Uncertainty related to biogeochemical model structure—the equations, parameters, and variables used to simulate lower trophic level dynamics—can contribute significantly to overall uncertainty of regional model predictions of living marine resources metrics such as primary production. This may be particularly true in shallow coastal regions, where there is growing interest in using these types of regional models to inform ecosystem management. Here, we use a biogeochemical model intercomparison to analyze the divergence of ecosystem metrics across models for the eastern Bering Sea shelf region, and identify the biogeochemical processes that may lead to this spread. We run three biogeochemical models with varying complexity coupled to the same regional ocean model and run 30-year hindcast simulations spanning 1990–2020. We find that the models differ widely in their spatial and temporal patterns of simulated primary production, and that these differences propagate to most of the higher trophic level metrics examined. We highlight structural elements that lead to these differences, including (a) representation of benthic processes and their role in retaining nitrogen on the shelf, (b) the role of grazing control on spring bloom timing, and (c) the role of zooplankton groups in supporting regenerated production through the summer months. Overall, we conclude that the potential uncertainty associated with even well-established biogeochemical models may be high, particularly when these models are pushed beyond the original contexts under which they were developed. End users should strive to acknowledge and communicate this, particularly when using biogeochemical model output in management contexts.

Plain Language Summary. Ocean models are increasingly used to analyze and predict changes in marine resources (e.g., managed fisheries). Although many parts of these models have been rigorously tested for skill, other processes are more difficult to validate due to the sparsity of real-world measurements available. Biogeochemical models, which simulate the growth of marine algae, production, and decomposition of organic material, fall into this latter category.

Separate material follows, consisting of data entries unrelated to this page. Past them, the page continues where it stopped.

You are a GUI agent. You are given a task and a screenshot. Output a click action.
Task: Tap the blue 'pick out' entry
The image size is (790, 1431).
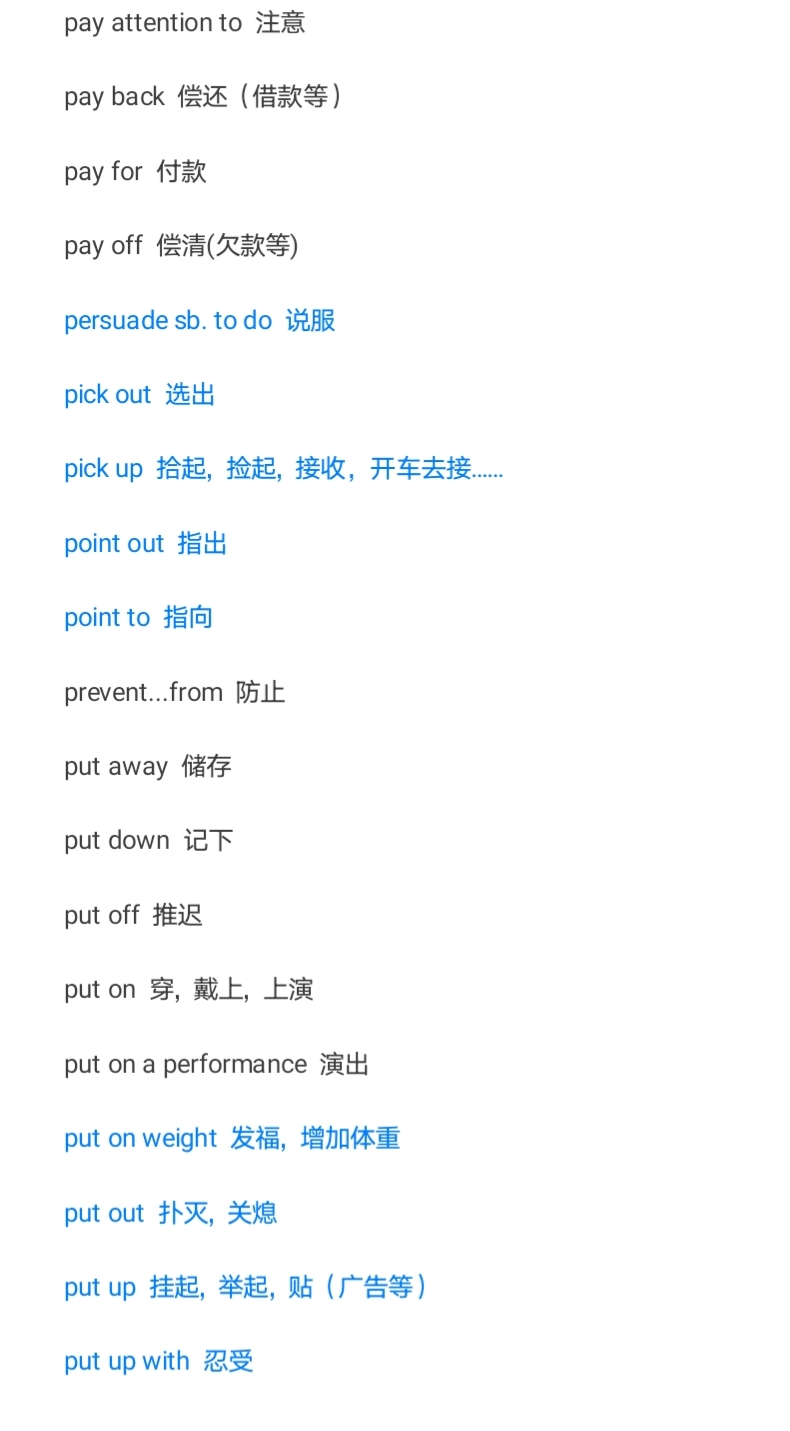coord(139,395)
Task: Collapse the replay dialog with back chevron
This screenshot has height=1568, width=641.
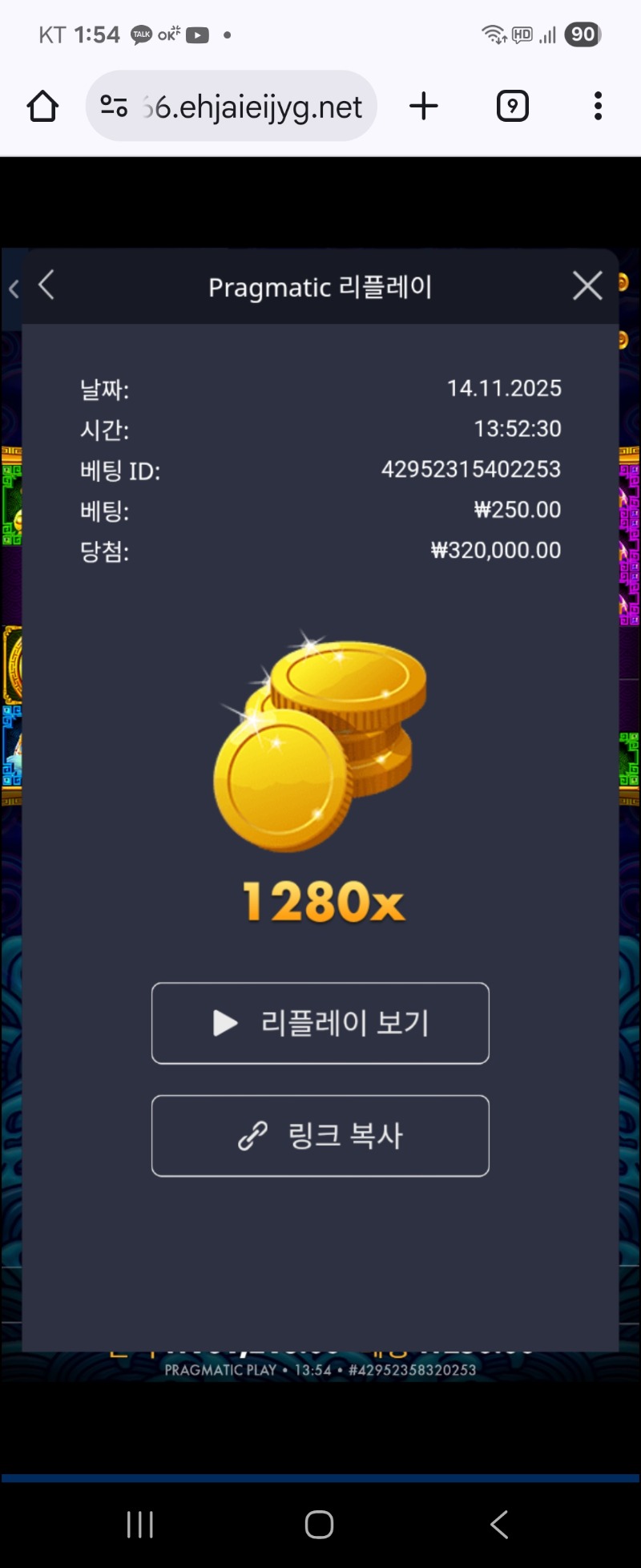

In this study, we compare three biogeochemical models applied to the Bering Sea region to see if they agree in their simulation of metrics that are important in marine resource management. We found many differences in the seasonal and multiyear primary production simulated across the three models, even though all three models experienced the same physical conditions, and these differences propagated throughout the food web. We highlight a few processes that contribute to these differences including (a) assumptions each model makes regarding material that sinks to the ocean floor, (b) the role of zooplankton in limiting the accumulation of their phytoplankton prey in spring, and (c) the role of zooplankton in keeping nutrients in the surface waters in the late summer months.